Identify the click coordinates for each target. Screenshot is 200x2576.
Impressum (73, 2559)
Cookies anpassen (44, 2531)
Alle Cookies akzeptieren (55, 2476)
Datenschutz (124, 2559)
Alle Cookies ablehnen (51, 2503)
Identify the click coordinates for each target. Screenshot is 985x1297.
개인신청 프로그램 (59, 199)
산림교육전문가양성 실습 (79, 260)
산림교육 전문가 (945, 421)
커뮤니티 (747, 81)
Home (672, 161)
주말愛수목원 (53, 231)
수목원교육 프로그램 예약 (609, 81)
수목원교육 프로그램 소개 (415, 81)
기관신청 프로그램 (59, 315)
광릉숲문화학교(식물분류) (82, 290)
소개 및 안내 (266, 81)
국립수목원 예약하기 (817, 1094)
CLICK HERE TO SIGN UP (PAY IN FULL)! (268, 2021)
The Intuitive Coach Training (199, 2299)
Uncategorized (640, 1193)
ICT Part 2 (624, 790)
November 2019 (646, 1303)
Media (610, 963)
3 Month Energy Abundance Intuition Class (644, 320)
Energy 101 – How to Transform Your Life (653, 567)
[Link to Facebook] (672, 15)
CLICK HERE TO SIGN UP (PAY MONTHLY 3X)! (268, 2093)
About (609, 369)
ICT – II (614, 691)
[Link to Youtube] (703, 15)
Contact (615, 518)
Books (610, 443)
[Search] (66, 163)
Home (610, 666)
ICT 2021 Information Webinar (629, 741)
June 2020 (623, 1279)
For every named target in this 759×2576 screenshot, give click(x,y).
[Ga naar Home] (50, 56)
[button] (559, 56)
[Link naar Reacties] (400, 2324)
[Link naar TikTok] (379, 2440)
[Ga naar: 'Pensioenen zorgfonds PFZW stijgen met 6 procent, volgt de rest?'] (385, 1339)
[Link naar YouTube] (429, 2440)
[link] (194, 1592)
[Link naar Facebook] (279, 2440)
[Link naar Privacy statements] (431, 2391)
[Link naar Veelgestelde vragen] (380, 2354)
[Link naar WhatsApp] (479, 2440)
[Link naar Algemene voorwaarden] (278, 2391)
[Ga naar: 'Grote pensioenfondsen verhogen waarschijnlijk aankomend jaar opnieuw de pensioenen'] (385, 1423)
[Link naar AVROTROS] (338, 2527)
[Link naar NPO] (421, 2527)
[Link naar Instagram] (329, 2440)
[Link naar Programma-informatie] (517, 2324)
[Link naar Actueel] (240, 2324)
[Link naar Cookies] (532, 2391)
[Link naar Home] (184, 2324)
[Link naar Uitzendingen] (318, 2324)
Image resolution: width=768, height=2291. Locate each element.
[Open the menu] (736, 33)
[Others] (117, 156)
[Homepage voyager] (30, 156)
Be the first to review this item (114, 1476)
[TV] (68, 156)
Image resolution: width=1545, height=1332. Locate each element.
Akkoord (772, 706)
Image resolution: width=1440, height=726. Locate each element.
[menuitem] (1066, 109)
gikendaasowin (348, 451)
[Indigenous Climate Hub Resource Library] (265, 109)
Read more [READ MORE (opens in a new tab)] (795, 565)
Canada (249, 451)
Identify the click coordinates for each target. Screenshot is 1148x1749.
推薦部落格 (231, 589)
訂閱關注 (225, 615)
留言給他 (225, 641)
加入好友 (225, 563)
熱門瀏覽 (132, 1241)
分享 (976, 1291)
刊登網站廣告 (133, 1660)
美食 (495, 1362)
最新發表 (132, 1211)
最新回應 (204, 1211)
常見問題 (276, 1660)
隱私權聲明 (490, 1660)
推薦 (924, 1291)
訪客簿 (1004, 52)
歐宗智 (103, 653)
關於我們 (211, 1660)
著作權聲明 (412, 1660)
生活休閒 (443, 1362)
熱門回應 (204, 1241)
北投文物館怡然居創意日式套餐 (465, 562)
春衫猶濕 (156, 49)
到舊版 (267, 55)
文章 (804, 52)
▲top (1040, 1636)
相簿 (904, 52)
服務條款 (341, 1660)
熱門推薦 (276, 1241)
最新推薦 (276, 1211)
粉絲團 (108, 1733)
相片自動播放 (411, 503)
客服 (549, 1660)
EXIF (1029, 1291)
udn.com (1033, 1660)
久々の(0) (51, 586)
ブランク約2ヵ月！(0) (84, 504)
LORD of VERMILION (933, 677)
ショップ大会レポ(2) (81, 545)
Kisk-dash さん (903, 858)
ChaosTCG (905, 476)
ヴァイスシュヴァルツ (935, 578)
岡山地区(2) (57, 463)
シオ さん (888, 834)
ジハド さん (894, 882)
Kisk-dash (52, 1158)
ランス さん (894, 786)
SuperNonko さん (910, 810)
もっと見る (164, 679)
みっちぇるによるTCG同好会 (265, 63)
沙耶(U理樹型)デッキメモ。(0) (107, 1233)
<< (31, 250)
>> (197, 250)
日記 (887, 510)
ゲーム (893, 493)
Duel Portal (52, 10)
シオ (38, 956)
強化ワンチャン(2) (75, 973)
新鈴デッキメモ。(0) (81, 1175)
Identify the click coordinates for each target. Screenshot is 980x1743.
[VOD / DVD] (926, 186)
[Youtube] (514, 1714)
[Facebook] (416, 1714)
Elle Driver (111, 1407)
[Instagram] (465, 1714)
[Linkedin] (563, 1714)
____
• **WHAT YOU ARE ASKED TO DO**
Rewrite the stretch of records from the line containing "[Link to Youtube] (703, 15)" through the line containing "[Link naar TikTok] (379, 2440)", substituting "Opmerkingen" for "Reacties" and leaving everything else unchanged.

• **EXERCISE ANSWER**
[Link to Youtube] (703, 15)
Contact (615, 518)
Books (610, 443)
[Search] (66, 163)
Home (610, 666)
ICT 2021 Information Webinar (629, 741)
June 2020 (623, 1279)
For every named target in this 759×2576 screenshot, give click(x,y).
[Ga naar Home] (50, 56)
[button] (559, 56)
[Link naar Opmerkingen] (400, 2324)
[Link naar TikTok] (379, 2440)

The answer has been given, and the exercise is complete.